Cartórios de Minas Gerais registraram 21 mortes de crianças de 5 a 11 anos por Covid-19 desde o início da pandemia

Crianças de 6 anos foram as que mais vieram a óbito em razão do novo coronavírus. Faixa etária que teve vacinação aprovada pela Anvisa contabilizou ainda 4 mortes por SRAG, 4 por causas indeterminadas e 10 mortes súbitas.

Com vacinação recentemente aprovada pela Agência Nacional de Vigilância Sanitária (Anvisa), as crianças entre 5 e 11 anos totalizaram 21 falecimentos por Covid-19 desde o início da pandemia. Este foi o número de óbitos para esta faixa etária registrados pelos Cartórios de Registro Civil de Minas Gerais no período de março de 2020 à primeira semana de janeiro de 2022.

O levantamento mostra ainda que as crianças mais afetadas pela doença foram aquelas de seis e onze anos, ambas com 4 mortes registradas, seguida pelas que tinham sete, oito e dez anos, com 3 registros respectivamente. Crianças de 5 anos totalizaram 2 óbitos, e as de nove anos, 2 mortes.
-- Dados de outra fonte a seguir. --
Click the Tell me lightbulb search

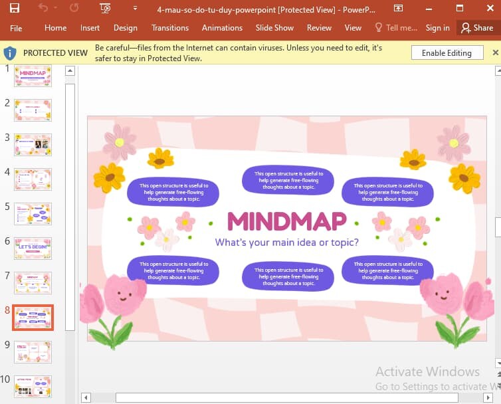[396, 28]
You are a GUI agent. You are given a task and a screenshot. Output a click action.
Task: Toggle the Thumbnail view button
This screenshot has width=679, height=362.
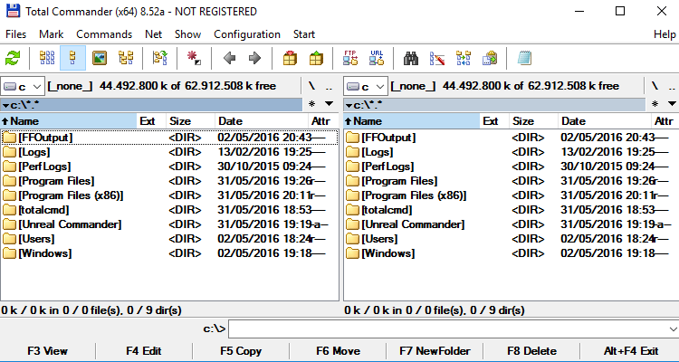coord(100,58)
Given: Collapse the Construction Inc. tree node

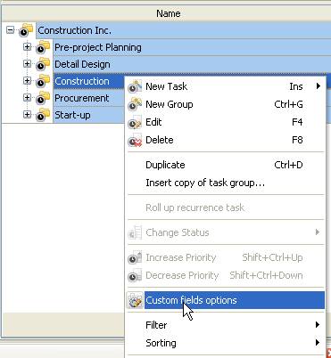Looking at the screenshot, I should tap(10, 30).
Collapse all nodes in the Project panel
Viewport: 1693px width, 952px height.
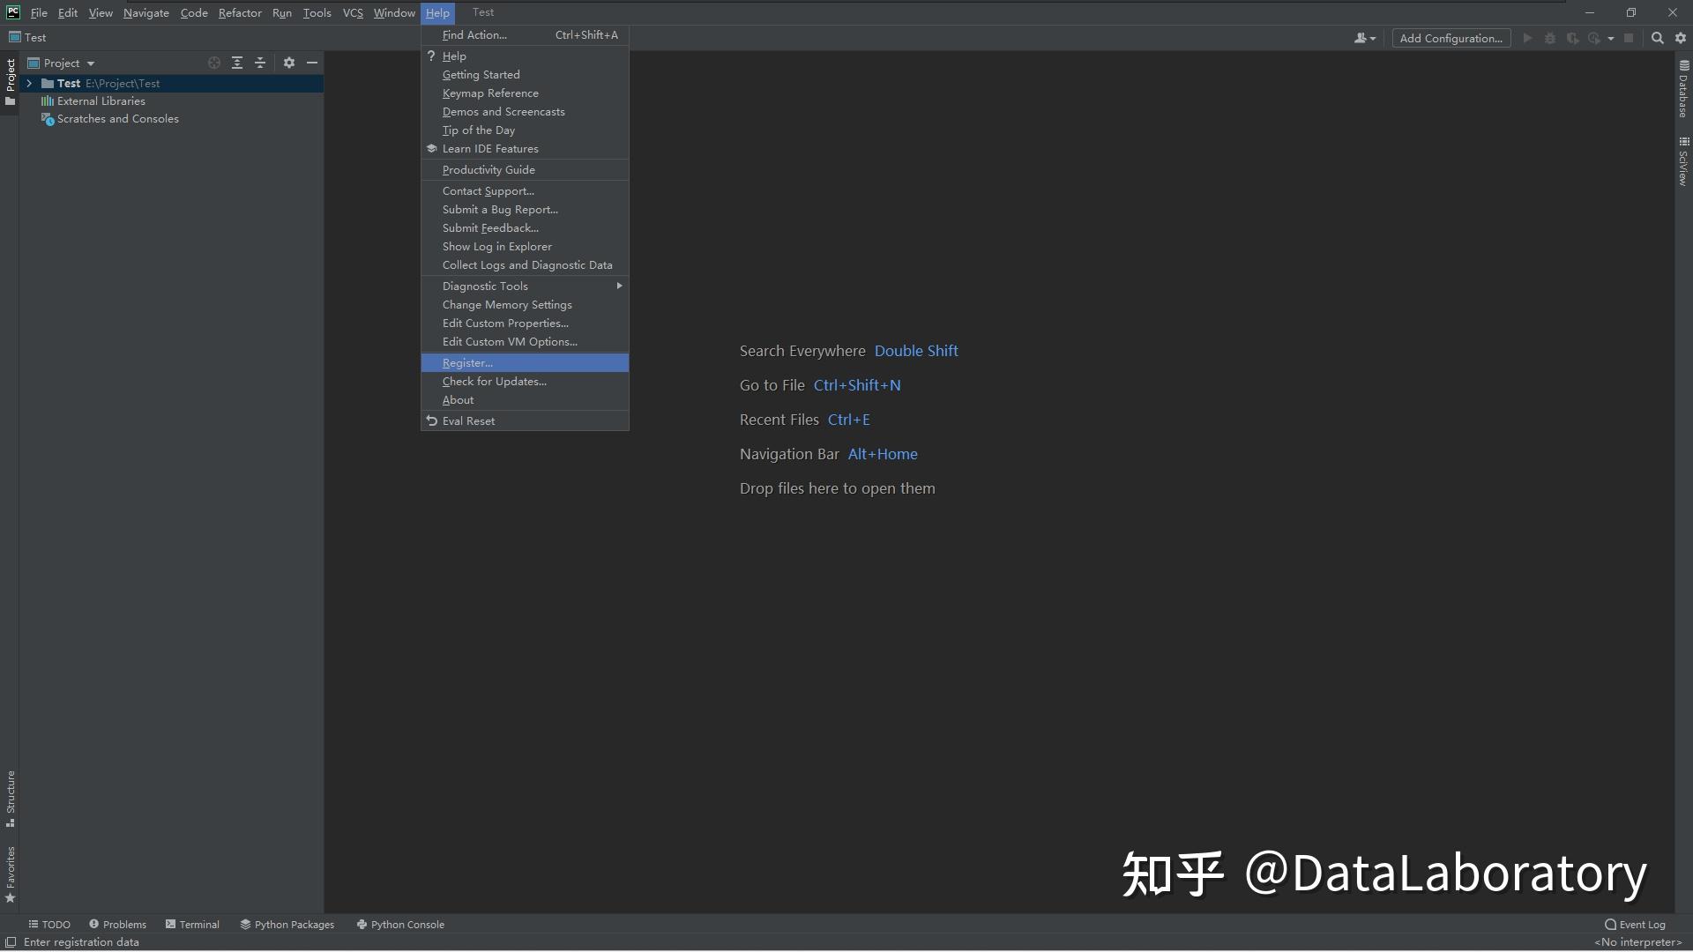tap(260, 63)
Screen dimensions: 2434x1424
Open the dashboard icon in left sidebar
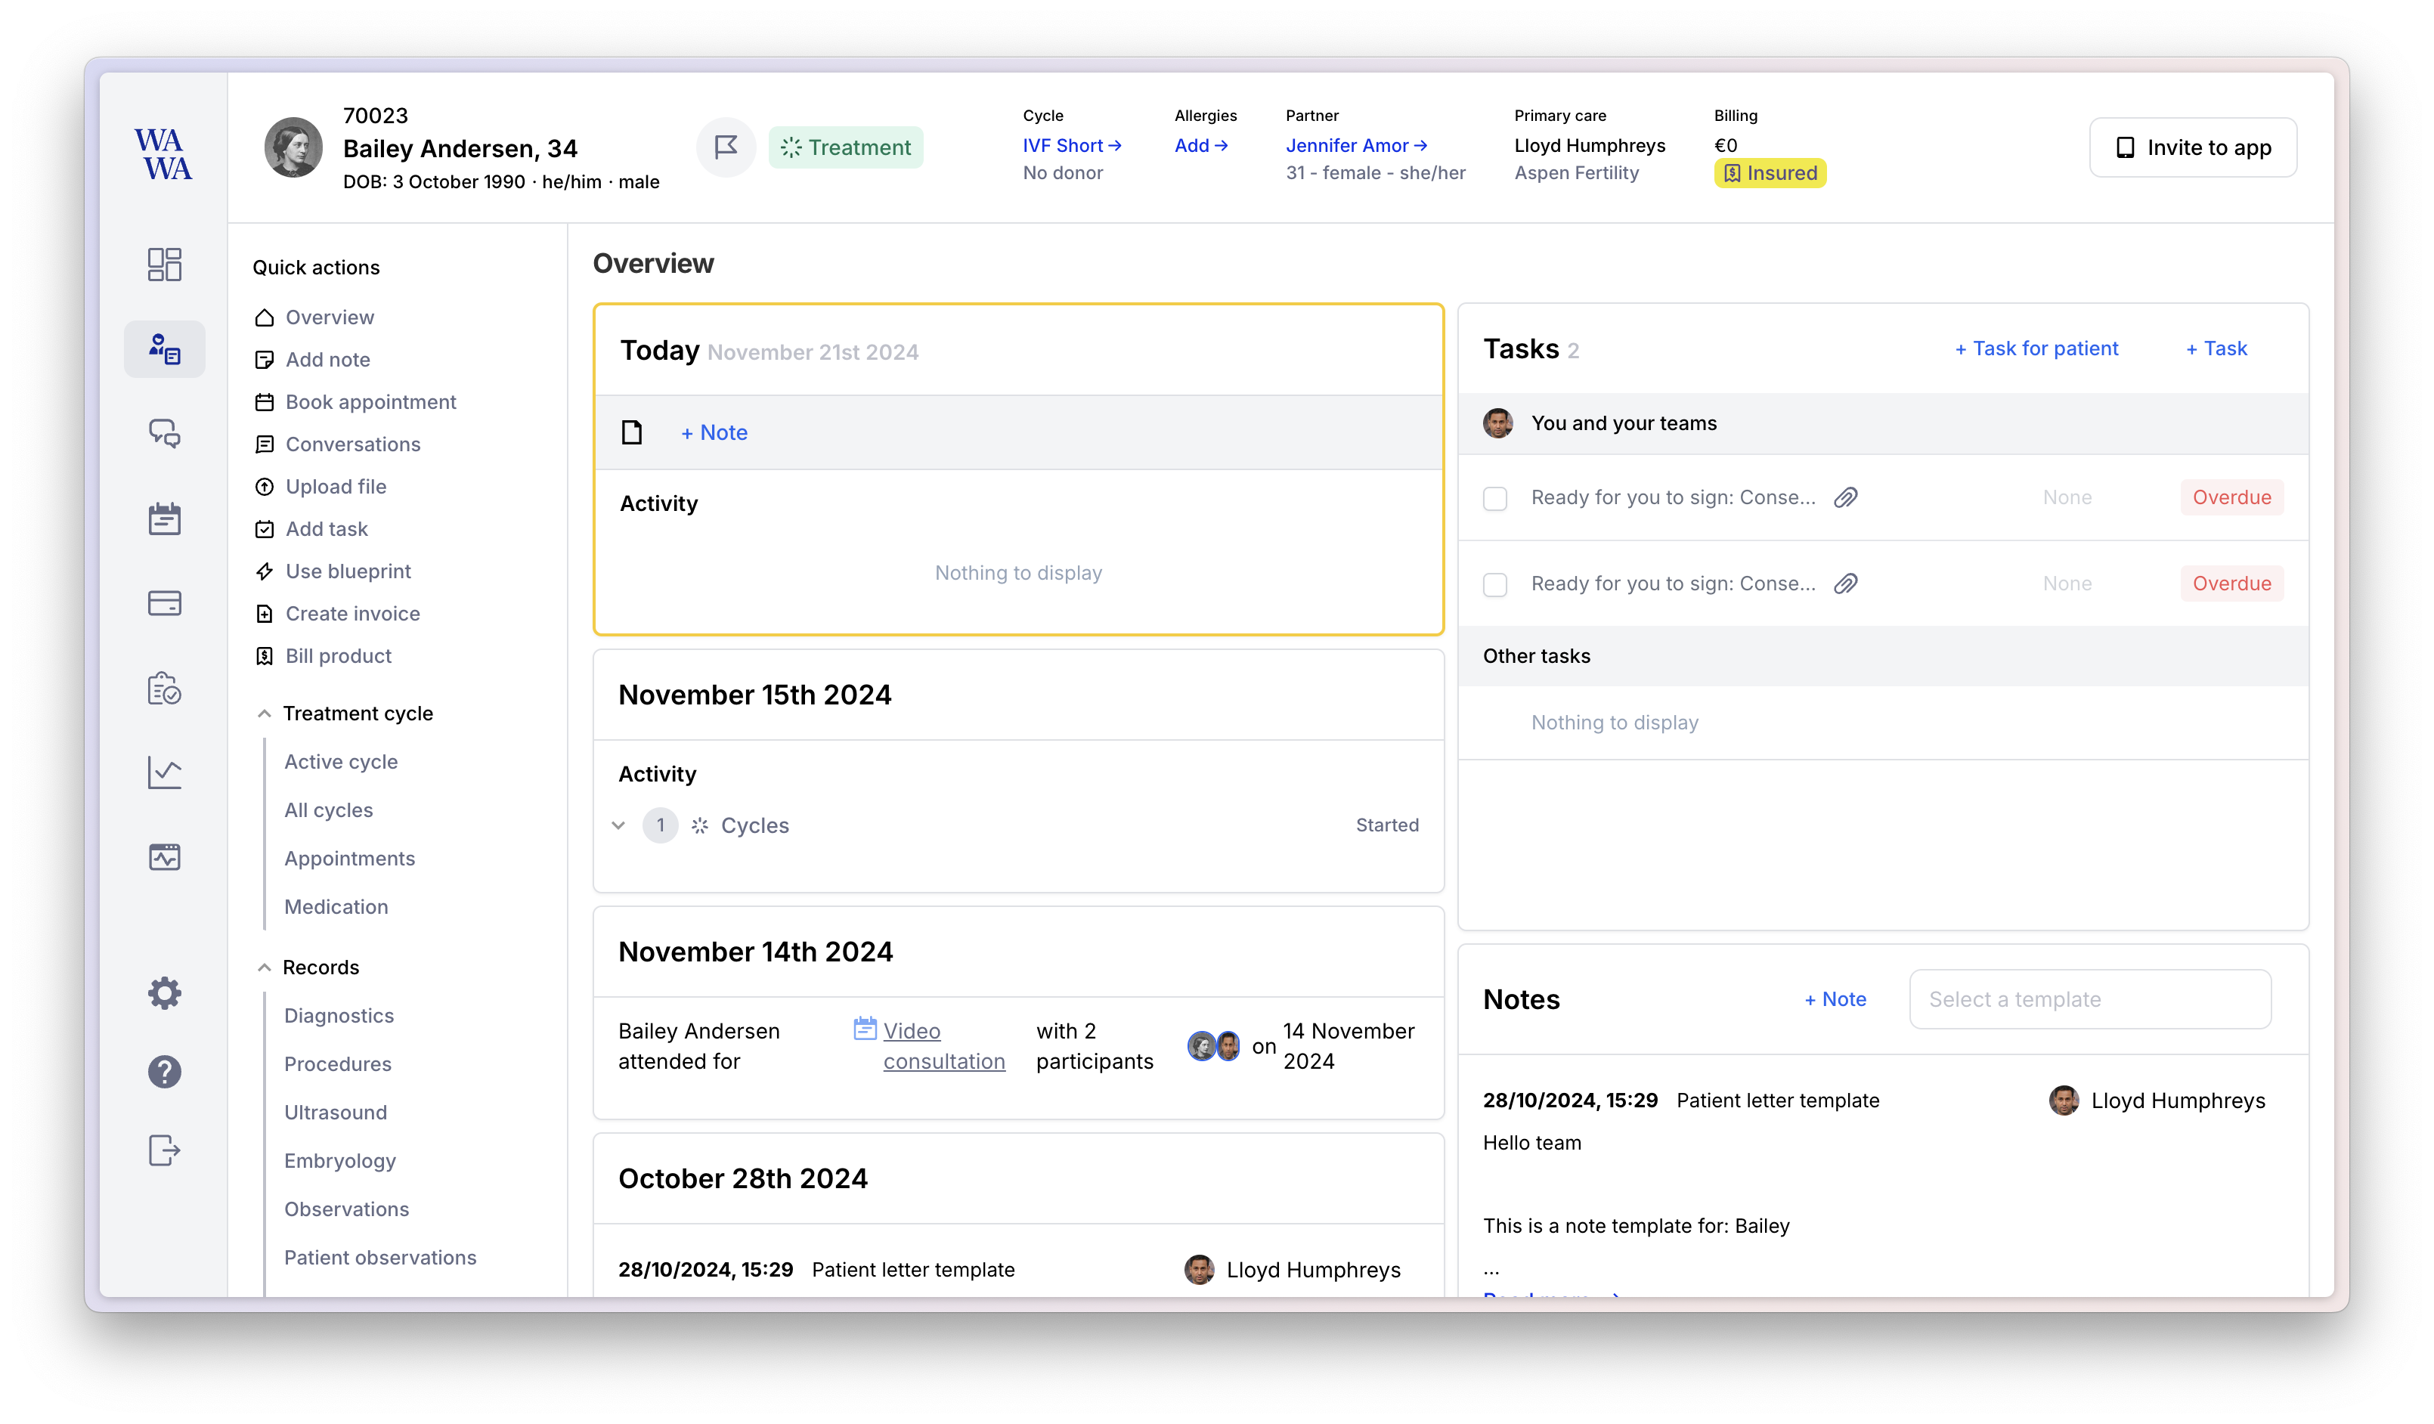(164, 264)
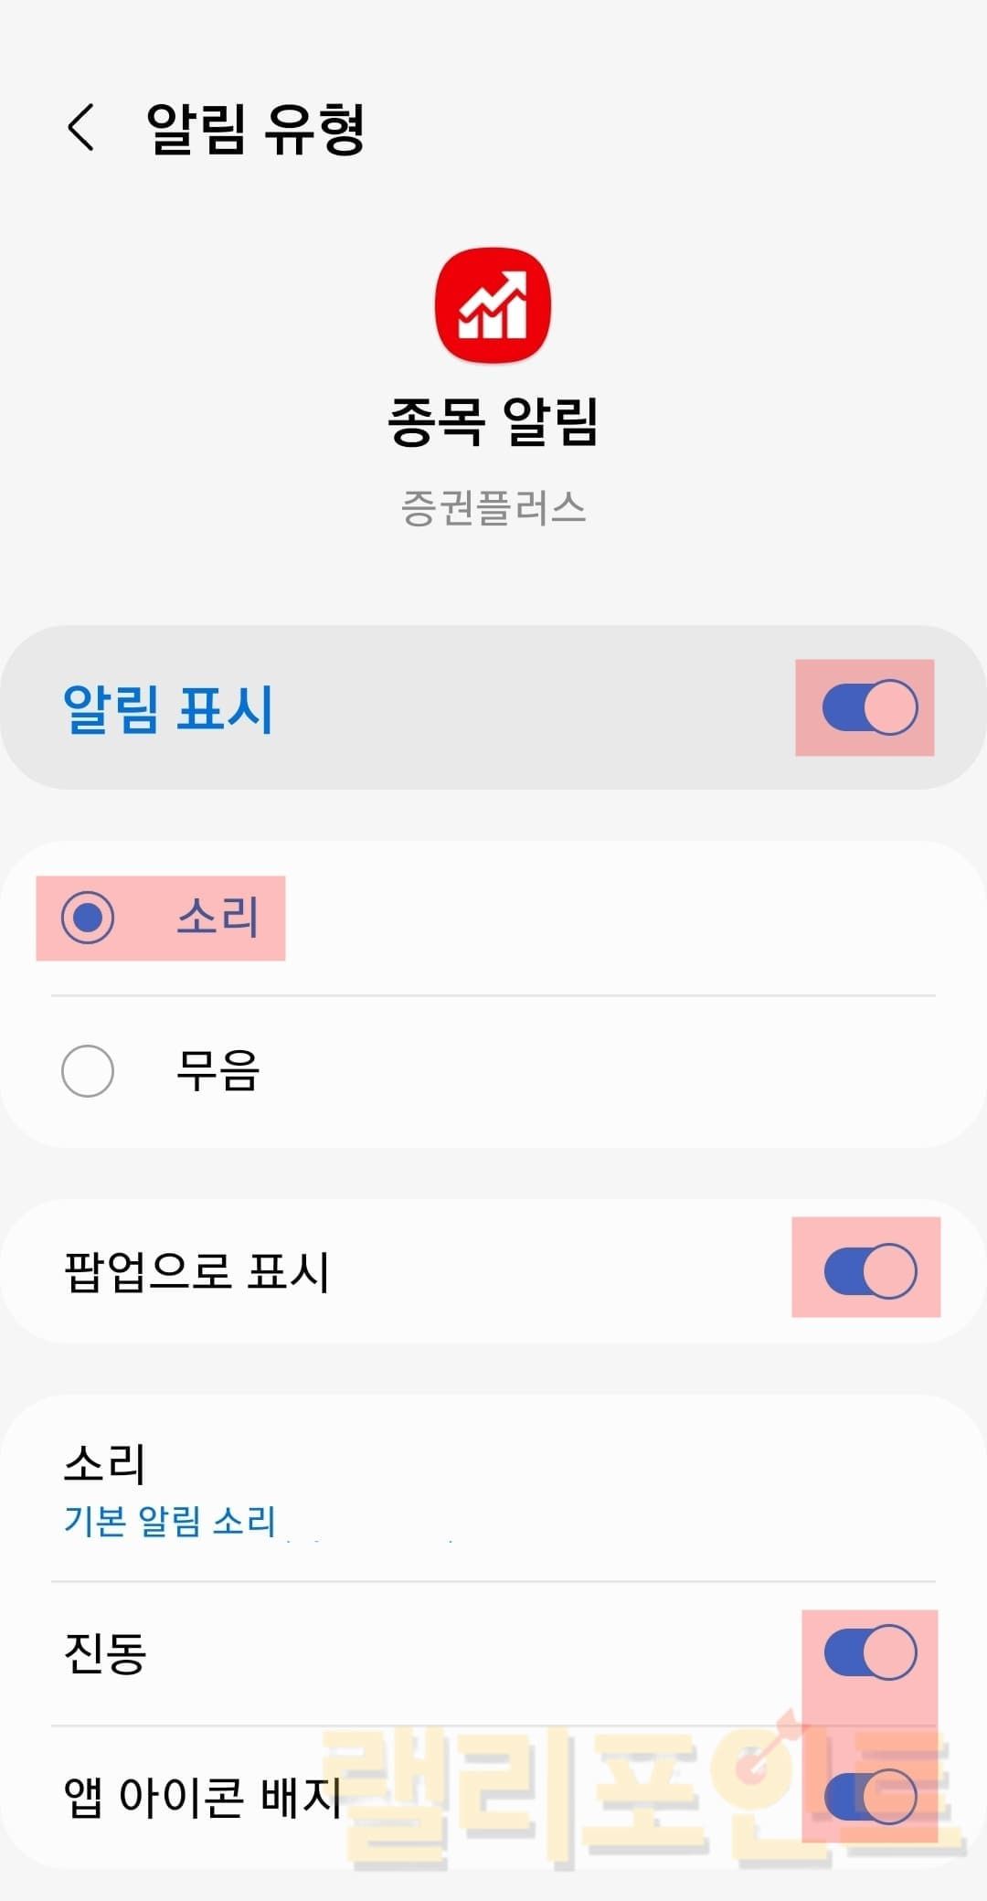Switch off the 진동 toggle

tap(869, 1651)
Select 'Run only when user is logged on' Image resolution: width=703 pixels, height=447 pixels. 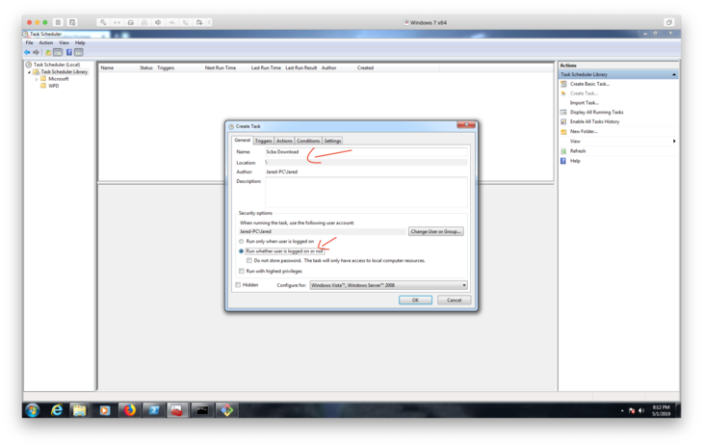[x=241, y=242]
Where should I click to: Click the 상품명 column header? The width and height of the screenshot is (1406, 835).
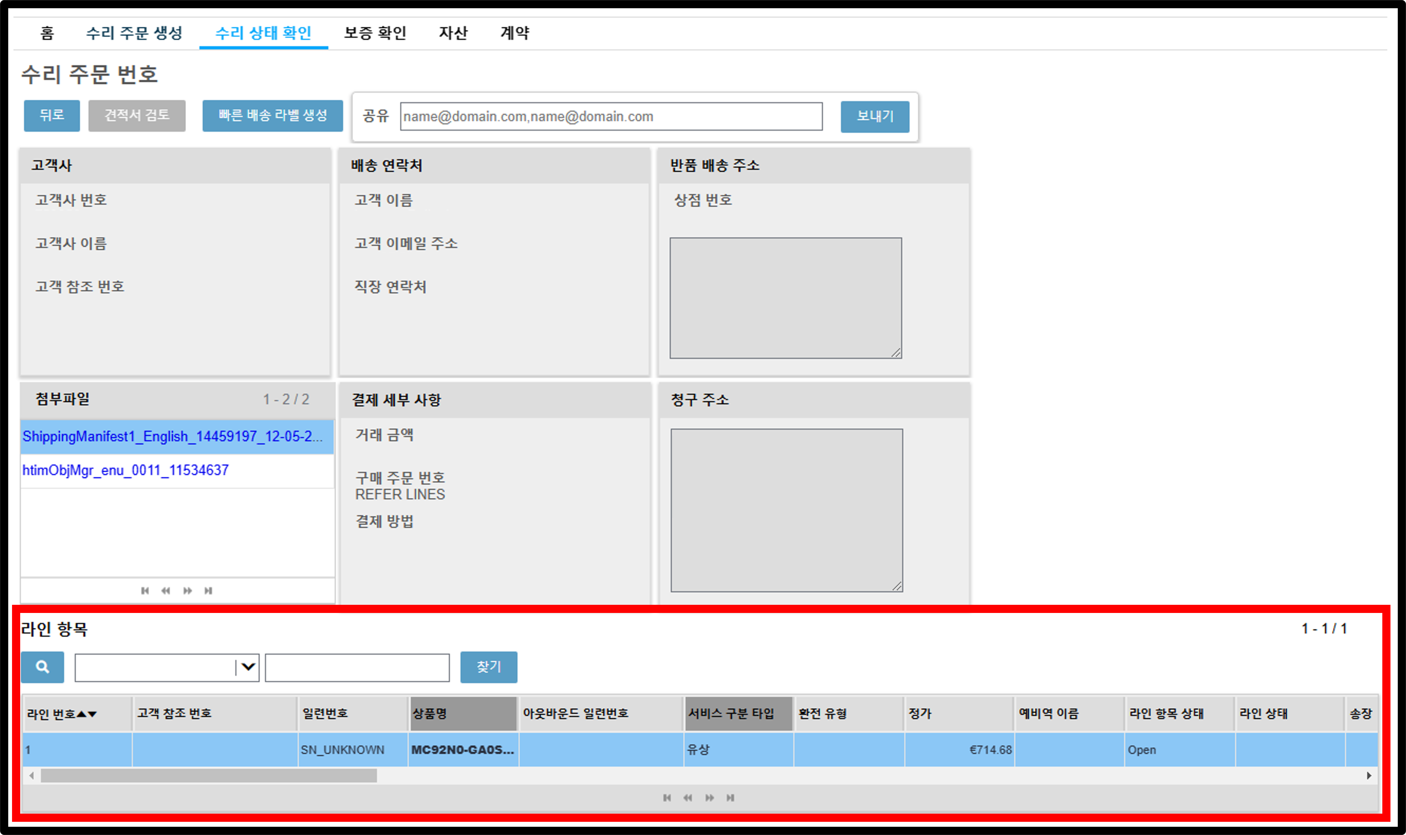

Os dados contabilizados fazem parte do Portal da Transparência do Registro Civil – https://transparencia.registrocivil.org.br/inicio -, base de dados que reúne as informações de nascimentos, casamentos e óbitos registrados pelos 7.663 Cartórios brasileiros -, administrada pela Associação Nacional dos Registradores de Pessoas Naturais (Arpen-Brasil), e que retrata ainda que esta faixa etária registrou 4 mortes em razão de Síndrome Respiratória Aguda Grave (SRAG), 4 por causas indeterminadas e 10 por morte súbita.

O ano de 2021 foi aquele que registrou o maior número de mortes cuja causa mortis consta como Covid-19 (12), enquanto que em 2020 foram 9. Na primeira semana de janeiro de 2022 não foram contabilizados óbitos por Covid-19 de crianças entre 5 e 11 anos, embora os Cartórios de Registro Civil tenham o prazo legal de até 10 dias para enviar os dados ao Portal da Transparência do Registro Civil.

“Observa-se, nos números compilados, que dentre as causas das mortes infantis por Covid-19, na faixa etária de 5 a 11 anos, o estado de Minas Gerais ocupa a quarta posição no ranking nacional de índice de óbitos. Embora o Estado tenha adotado medidas restritivas desde o início da pandemia, percebe-se ainda a necessidade de se manter as prevenções, entre elas podemos destacar neste momento a estratégia para garantir a imunização de forma ágil e segura da menor faixa etária possível.”, destaca Genilson Gomes, presidente do Recivil.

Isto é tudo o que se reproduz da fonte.